*** Opening DATA EXTRACT ***

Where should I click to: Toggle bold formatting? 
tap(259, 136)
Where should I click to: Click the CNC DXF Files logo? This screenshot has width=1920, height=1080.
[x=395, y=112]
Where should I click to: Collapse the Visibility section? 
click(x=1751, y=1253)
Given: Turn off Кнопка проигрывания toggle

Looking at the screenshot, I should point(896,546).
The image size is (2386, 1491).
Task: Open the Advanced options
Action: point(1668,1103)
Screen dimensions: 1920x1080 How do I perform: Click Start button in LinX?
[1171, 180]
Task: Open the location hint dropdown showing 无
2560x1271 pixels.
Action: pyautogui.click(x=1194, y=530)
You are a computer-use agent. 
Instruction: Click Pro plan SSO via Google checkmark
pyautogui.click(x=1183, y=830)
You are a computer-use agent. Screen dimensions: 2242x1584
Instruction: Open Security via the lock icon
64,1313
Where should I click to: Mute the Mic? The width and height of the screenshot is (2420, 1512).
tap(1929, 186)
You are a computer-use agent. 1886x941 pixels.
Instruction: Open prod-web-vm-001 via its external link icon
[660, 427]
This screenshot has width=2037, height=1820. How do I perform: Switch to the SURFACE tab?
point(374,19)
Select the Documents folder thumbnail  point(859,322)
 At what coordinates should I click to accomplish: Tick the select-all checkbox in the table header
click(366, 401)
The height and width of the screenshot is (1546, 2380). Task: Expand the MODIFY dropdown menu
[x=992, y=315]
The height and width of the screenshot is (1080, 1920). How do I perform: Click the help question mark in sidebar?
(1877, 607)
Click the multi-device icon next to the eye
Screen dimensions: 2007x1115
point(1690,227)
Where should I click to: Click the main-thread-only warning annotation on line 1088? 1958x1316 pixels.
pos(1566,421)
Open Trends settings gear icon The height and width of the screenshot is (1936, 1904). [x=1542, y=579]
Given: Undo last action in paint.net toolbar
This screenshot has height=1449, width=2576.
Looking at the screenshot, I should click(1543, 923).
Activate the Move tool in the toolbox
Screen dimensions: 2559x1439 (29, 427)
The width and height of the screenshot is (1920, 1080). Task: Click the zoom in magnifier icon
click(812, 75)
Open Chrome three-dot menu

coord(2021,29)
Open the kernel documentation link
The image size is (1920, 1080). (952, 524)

*** Closing DATA EXTRACT ***

**WHAT THE EXERCISE ASKS**
Lines with "computer": find them in the data and copy each one.

**TASK SOLUTION**
You are a computer-use agent. 
You are a computer-use agent. Screen dimensions: 2242x1584
You are a computer-use agent. 1886x941 pixels.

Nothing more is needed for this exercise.